Related Work & Insights¶
- vs. Parameter Compression (Liu et al. 2023a, Varma et al. 2023): While prior work focuses on parameter space compression, Ours provides a representation-space perspective (intra-class variance contraction), which is likely complementary.
- vs. Kernel-to-Rich Regime Transition (Lyu et al. 2024): That work explores optimization landscapes; Ours focuses on geometric structure, offering a more direct mechanism for generalization.
- vs. Diffusion Explanation of IB (Shwartz-Ziv et al. 2019): Previous work attributes compression to SGD noise/diffusion; Ours identifies a specific geometric mechanism (intra-class variance contraction).
- vs. UFM-based Neural Collapse: Unlike Unconstrained Feature Model (UFM) analyses that treat features as variables, Ours directly analyzes Neural Collapse dynamics under parameter gradient descent.
Rating¶
- Novelty: ⭐⭐⭐⭐⭐ — Unifying three major late-phase training phenomena is highly original.
- Overall: Top-tier ICLR quality, providing elegant and rigorous insights into DNN training theory.

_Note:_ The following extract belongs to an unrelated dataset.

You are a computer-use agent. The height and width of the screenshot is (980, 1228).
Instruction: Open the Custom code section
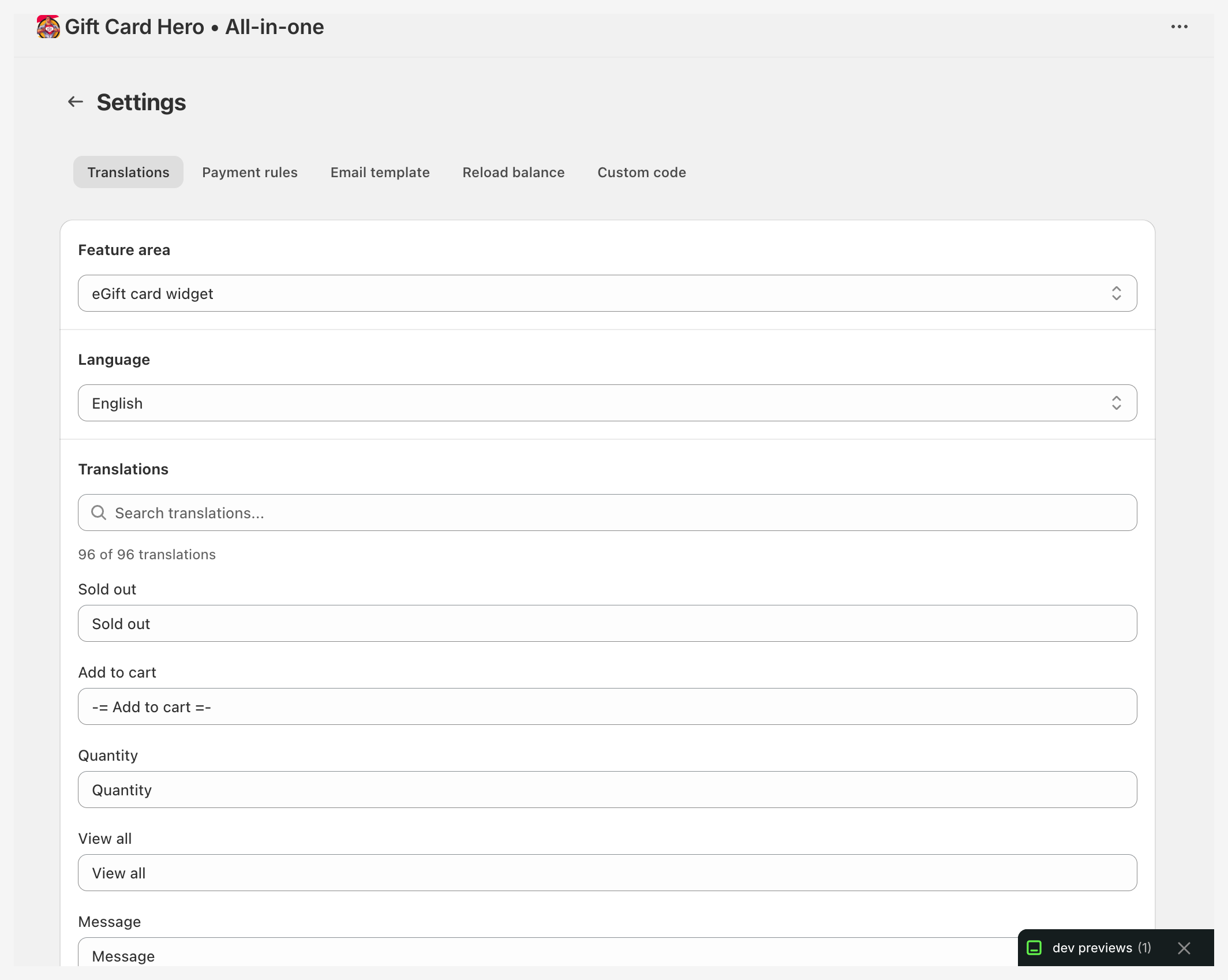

- Experimental Thoroughness: ⭐⭐⭐⭐ — Comprehensive across architectures and hyper-parameters, though datasets are small-scale.
- Writing Quality: ⭐⭐⭐⭐⭐ — Excellent logical flow and clear visual aids (e.g., Figure 1).
- Value: ⭐⭐⭐⭐ — Deepens understanding of late-stage training and offers direct implications for hyper-parameter tuning (weight decay).